§ Excerpted records
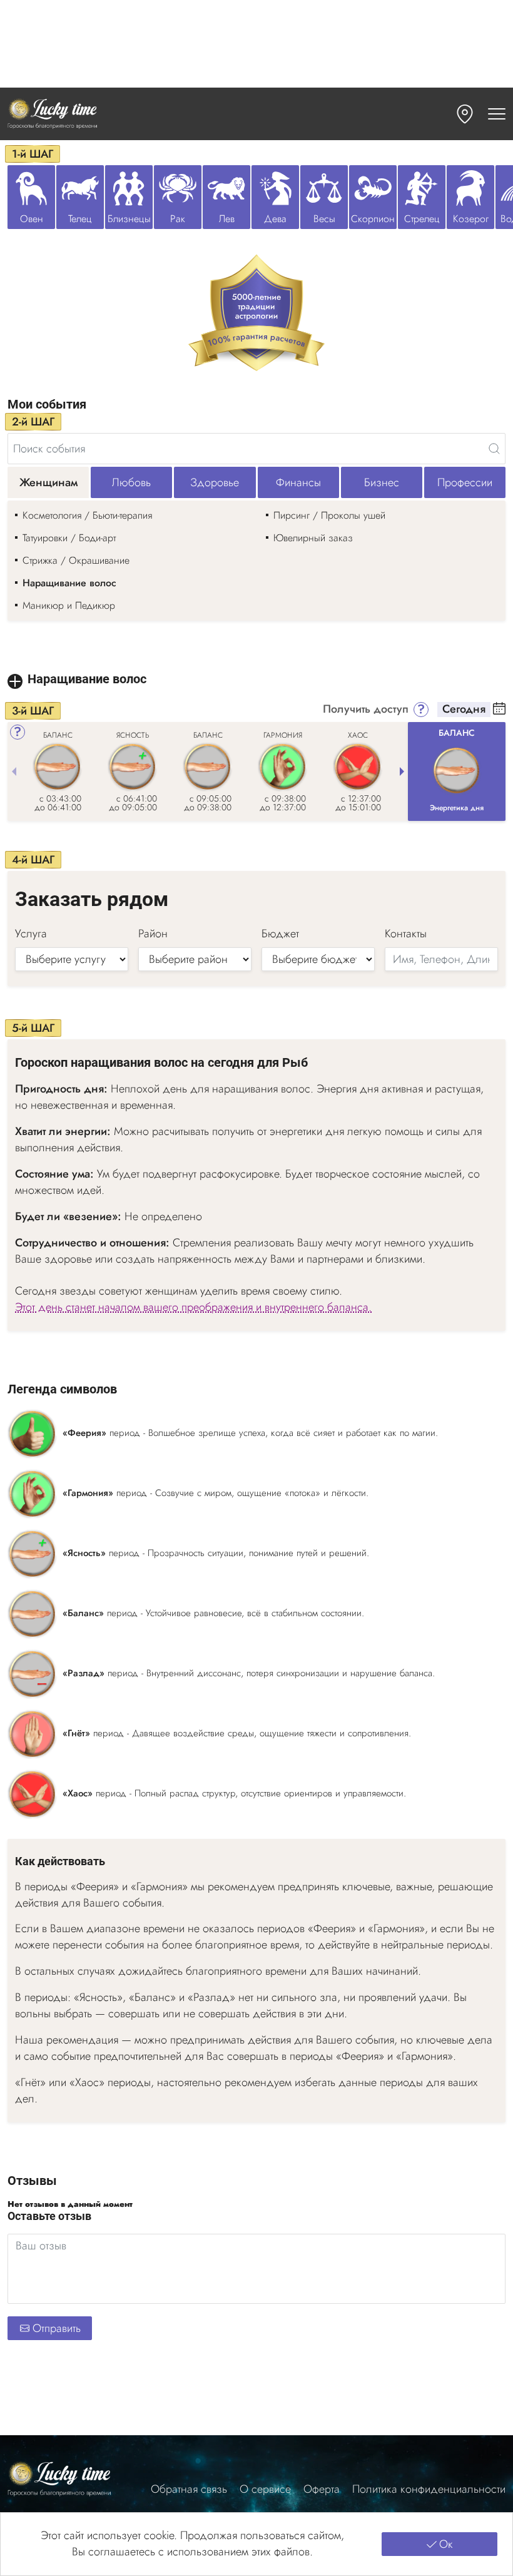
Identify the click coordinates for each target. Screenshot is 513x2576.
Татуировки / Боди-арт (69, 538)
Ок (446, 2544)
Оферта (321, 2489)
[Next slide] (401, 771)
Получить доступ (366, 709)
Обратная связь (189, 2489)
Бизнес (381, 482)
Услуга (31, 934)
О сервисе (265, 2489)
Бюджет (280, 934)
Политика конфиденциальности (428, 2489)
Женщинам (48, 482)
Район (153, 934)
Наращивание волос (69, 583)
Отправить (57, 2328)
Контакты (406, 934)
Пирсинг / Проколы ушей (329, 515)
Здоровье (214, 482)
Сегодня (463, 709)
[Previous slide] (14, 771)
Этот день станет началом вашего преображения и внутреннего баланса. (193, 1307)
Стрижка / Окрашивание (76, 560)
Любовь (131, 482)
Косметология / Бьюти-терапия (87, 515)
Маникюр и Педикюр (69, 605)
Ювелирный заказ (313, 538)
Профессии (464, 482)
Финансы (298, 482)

§ Task
Output each entry verbatim; none of the pictures should be included.

§ Output for this exercise
Identify the click coordinates for each target. Screenshot is 513x2576.
Татуировки / Боди-арт (69, 538)
Ок (446, 2544)
Оферта (321, 2489)
[Next slide] (401, 771)
Получить доступ (366, 709)
Обратная связь (189, 2489)
Бизнес (381, 482)
Услуга (31, 934)
О сервисе (265, 2489)
Бюджет (280, 934)
Политика конфиденциальности (428, 2489)
Женщинам (48, 482)
Район (153, 934)
Наращивание волос (69, 583)
Отправить (57, 2328)
Контакты (406, 934)
Пирсинг / Проколы ушей (329, 515)
Здоровье (214, 482)
Сегодня (463, 709)
[Previous slide] (14, 771)
Этот день станет началом вашего преображения и внутреннего баланса. (193, 1307)
Стрижка / Окрашивание (76, 560)
Любовь (131, 482)
Косметология / Бьюти-терапия (87, 515)
Маникюр и Педикюр (69, 605)
Ювелирный заказ (313, 538)
Профессии (464, 482)
Финансы (298, 482)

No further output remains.